L’Occident commence à se réveiller, la France reste ambivalente
En 2021, l’OTAN désignait sans équivoque la Chine comme un concurrent et une menace pour l’ordre international, quand l’UE qualifiait en 2022 le Parti communiste chinois (PCC) de « rival systémique ». En 2023, le G7 réuni à Hiroshima adressait des reproches à peine masqués au gouvernement de Pékin, déclarant que toute « coercition économique » aurait « des conséquences ».
Fin janvier 2024, des commissaires européens présentaient une série d’initiatives pour protéger les intérêts économiques de l’Europe, avec notamment le renforcement du mécanisme de contrôle des investissements étrangers. L’objectif pour l’UE est de s’attaquer aux risques pour la sécurité économique du Vieux continent et éviter que ses technologies et infrastructures sensibles ne tombent entre les mains de rivaux, tels que la Chine.
Début avril 2024, l’Union européenne ouvrait encore une enquête visant des fabricants chinois d’éoliennes, accusés de recevoir des subventions du régime chinois, faussant la concurrence sur le marché européen. Une pratique déjà dénoncée dans l’automobile, le ferroviaire et les panneaux solaires et créant une concurrence déloyale dans le cadre d’appels d’offres en Europe. En réponse, le PCC ouvrait une enquête « anti-subventions » visant les importations de cognac, dont le principal marché à l’exportation est celui de la France.
Concernant la filière française du cognac, « le dialogue économique, à ce stade, n’a pas permis d’apporter une solution définitive à ce contentieux, mais je sais néanmoins pour en avoir longuement parlé avec son excellence He Lifeng que la porte de la discussion reste ouverte », indiquait le 15 mai le ministre de l’Économie, Éric Lombard, à l’issue d’une réunion avec le vice-premier ministre chinois. Emmanuel Macron s’est déclaré de son côté « raisonnablement optimiste » quant aux négociations en cours avec la Chine sur le cognac.
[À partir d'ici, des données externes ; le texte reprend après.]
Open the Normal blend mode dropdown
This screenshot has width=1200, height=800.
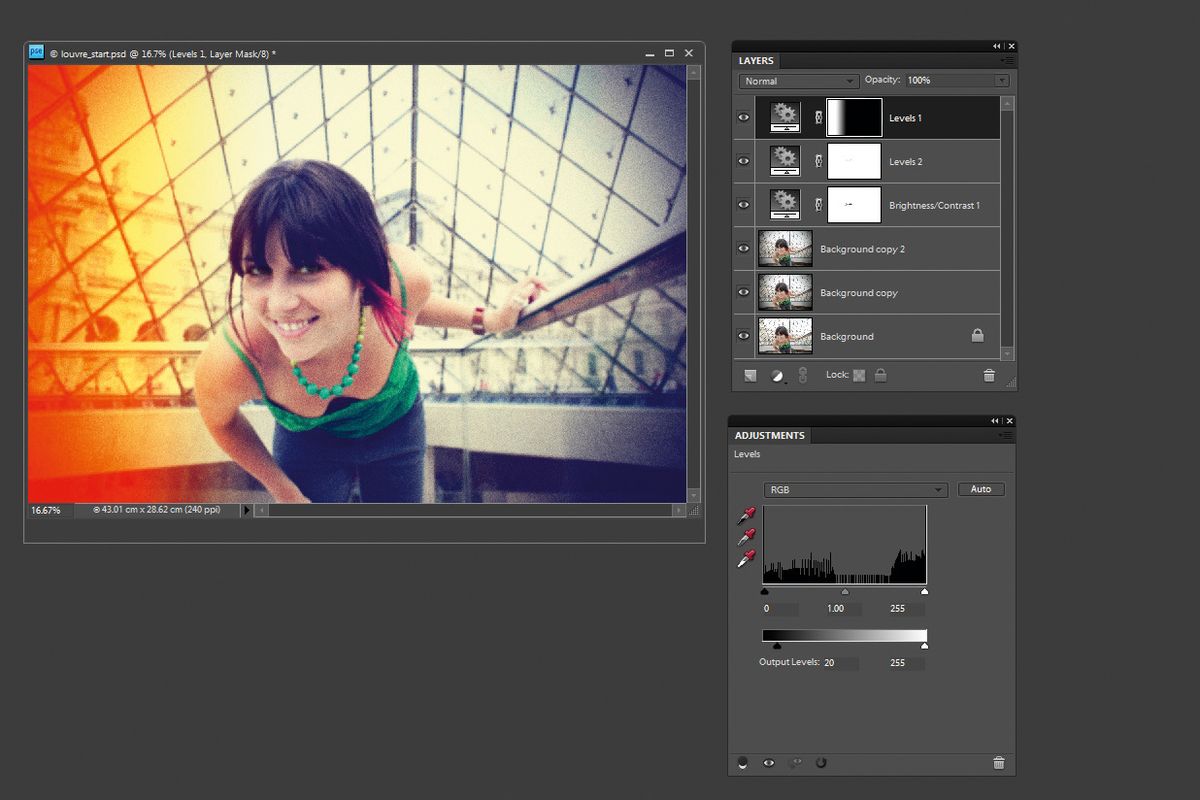[798, 80]
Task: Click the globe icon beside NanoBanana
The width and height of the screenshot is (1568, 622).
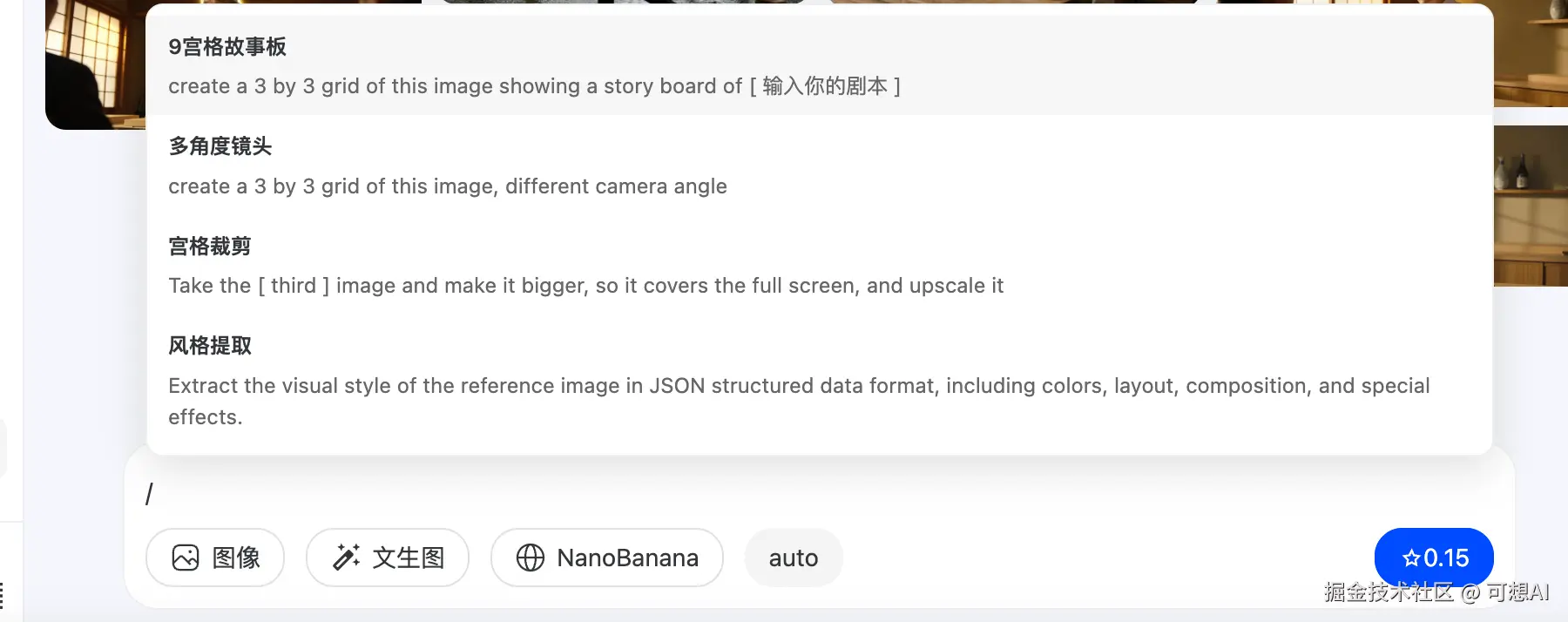Action: point(531,558)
Pour les chercheurs Emmanuel Lincot et Paco Milhiet, la France a nourri pendant 60 ans une ambivalence avec la Chine et la coopération économique entre les deux pays se déséquilibre entre de très gros contrats pour de grandes entreprises françaises et un très gros déficit commercial au niveau national.
Selon les chercheurs, le positionnement français vis-à-vis du régime chinois est un exemple caractéristique du « en même temps » élyséen, la France contribuant aux principales organisations multilatérales durcissant leurs positions contre Pékin (G7, OTAN, UE), mais restant proche en « même temps » du régime pour défendre ses intérêts et lui apporter son soutien, en échange d’hypothétiques nouveaux contrats.
On voit bien aujourd’hui le résultat de cette stratégie diplomatique, avec un déficit commercial qui continue de se creuser année après année, malgré toutes les concessions politiques, économiques et technologiques données au régime chinois.